See the Overview notebook for detailed, up-to-date descriptions for each tutorial and the lessons it contains.

Troubleshooting and Further Information

See the Troubleshooting, Tips, and Tricks notebook.

For details on the Ray API and the ML libraries, see the Ray Docs. For other information, see ray.io, including the Ray blog.

Ray started at U.C. Berkeley RISELab. It is now developed in artisanal, small batches at Anyscale.

Building Docker Images

NOTE: At this time, the Docker images only run on the Anyscale platform!!

Use the script tools/make-docker-images.sh to create two Docker images, academy-base and academy-all. Use the --help option to see the arguments and environment variables it uses. For example, to use a tagged GitHub release of the Academy code, v1.2.3:

$ tools/make-docker-image.sh v2.0.0-RC1 --docker-tag 2.0.0.1 --docker-tag latest

Using the Academy repo tagged release v2.0.0-RC1, this command creates two Docker images, each of which is has two "virtual" copies tagged 2.0.0.1 and latest. (The copies are identical, so no extra space is actually used. You specify as many as you want.) They are also uploaded to Anyscale's Docker Hub. If you omit the --docker-tag argument, the Git tag is used as the image tag, with the v removed.

One image is anyscale/academy-base, which has everything except the tutorials themselves. It has the required Anaconda environment setup and configured Jupyter Lab environment, etc. The base image takes a while to build, but it should only need rebuilding for each new Ray release. The Docker file used is docker/Dockerfile-academy-base. Note that a Conda environment is created in this build using ./environment-docker.yml.

The second image is anyscale/academy-all, which is built upon academy-base. It has the tutorial materials and builds very quickly compared to base. The Docker file used is docker/Dockerfile-academy-all.
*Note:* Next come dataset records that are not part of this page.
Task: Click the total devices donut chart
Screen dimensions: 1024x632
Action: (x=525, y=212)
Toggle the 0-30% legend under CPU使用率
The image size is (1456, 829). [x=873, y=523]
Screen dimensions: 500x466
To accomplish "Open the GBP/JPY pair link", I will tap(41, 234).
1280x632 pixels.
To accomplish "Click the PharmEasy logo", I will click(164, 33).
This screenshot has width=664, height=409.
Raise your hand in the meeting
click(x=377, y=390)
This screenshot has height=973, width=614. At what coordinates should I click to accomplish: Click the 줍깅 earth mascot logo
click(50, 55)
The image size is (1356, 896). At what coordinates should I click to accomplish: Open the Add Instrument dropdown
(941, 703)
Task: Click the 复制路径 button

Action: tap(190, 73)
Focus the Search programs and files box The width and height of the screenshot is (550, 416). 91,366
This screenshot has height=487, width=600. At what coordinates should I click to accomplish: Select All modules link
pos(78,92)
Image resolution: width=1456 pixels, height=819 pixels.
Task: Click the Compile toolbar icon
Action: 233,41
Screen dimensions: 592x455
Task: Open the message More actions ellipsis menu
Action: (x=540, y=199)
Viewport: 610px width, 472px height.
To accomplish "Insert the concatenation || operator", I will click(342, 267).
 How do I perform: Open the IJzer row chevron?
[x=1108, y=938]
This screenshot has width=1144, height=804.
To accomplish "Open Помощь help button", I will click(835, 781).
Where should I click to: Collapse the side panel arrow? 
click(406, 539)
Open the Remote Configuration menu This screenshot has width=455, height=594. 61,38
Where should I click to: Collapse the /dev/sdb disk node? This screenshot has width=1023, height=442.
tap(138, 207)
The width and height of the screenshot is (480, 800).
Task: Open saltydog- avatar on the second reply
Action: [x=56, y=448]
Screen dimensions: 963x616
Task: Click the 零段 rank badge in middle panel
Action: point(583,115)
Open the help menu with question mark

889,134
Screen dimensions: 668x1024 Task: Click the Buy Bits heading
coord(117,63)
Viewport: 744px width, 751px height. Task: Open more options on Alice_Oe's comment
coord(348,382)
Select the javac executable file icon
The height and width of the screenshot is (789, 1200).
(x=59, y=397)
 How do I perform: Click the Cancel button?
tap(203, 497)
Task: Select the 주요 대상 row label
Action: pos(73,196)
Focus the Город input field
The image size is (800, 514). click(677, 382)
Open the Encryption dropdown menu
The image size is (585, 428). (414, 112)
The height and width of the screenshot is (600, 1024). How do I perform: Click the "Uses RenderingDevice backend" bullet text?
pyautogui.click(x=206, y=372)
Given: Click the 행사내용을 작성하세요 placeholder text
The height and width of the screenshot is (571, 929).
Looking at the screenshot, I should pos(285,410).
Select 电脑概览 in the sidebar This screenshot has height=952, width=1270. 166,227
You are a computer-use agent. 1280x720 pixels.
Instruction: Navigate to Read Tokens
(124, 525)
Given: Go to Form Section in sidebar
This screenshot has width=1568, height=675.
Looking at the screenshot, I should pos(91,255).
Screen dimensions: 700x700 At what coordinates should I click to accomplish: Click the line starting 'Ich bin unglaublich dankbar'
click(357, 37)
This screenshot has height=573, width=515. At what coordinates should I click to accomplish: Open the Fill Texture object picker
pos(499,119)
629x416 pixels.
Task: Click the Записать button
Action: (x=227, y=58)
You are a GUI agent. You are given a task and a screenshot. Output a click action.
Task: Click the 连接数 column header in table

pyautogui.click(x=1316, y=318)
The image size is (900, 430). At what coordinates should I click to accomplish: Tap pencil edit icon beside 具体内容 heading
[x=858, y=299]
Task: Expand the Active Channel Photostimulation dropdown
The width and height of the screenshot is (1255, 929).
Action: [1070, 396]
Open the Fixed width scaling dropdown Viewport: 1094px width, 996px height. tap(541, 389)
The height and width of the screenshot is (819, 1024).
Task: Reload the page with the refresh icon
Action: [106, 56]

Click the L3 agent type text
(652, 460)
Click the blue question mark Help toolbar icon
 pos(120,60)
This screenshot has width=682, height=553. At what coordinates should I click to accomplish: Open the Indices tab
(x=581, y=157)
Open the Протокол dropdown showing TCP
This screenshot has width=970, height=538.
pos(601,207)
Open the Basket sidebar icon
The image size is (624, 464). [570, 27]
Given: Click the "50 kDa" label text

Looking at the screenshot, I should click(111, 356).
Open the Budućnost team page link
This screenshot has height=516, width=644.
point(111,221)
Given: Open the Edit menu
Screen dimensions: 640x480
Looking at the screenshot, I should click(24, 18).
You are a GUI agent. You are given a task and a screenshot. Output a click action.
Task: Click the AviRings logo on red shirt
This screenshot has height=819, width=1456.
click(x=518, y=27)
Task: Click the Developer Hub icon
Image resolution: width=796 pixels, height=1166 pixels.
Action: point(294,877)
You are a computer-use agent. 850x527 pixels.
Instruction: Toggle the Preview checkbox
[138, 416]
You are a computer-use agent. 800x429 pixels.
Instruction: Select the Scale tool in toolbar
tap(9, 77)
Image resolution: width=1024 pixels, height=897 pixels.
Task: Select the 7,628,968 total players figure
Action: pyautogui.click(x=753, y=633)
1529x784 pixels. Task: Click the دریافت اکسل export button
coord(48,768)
Use all or no arguments (the make targets) to build both images and push them to Docker Hub. You must run docker login --username ... before building the *-upload targets described next.

Here are the "interesting" targets you might specify to fine tune what's done:

Target Purpose
all Build both images and upload them to Docker Hub (default target).
docker-images Build both images, but don't upload them.
docker-upload Upload both images. Assumes they are already built.
academy-base Build and upload the base image.
academy-all Build and upload the all image.

There are other options you can try to customize what happens. Use the --help flag to find out.

NOTES:

  1. When building releases, use latest in the list of DOCKER_TAGS. The academy-live-events repo uses this image tag by default for creating sessions!
  2. The make rules are nontrival. Pass -n to print out the expansions of them if you are unfamiliar with make syntax or just want to see what commands would be executed.
  3. If the Docker build errors out with code 137, first try cleaning old images and containers (docker ps -a; docker rm ... and docker images; docker rmi ...). Next try restarting Docker. What's most likely to work is to increase the memory allocated to the Docker process. On MacOS, use the Preferences to do this. If that doesn't work, try increasing the swap and disk image sizes.

WARNING: It took over a week for me to successfully create the first versions of these Docker images. JupyterLab configurations, in particular, are very fragile with regards to some of the animated graphics in Ray Crash Course. So, only modify the builds with great caution and test everything carefully!! Also, note that environment-docker.yml hard-codes Python 3.7.7. Using 3.7 causes runtime failures in the Anyscale platform!!!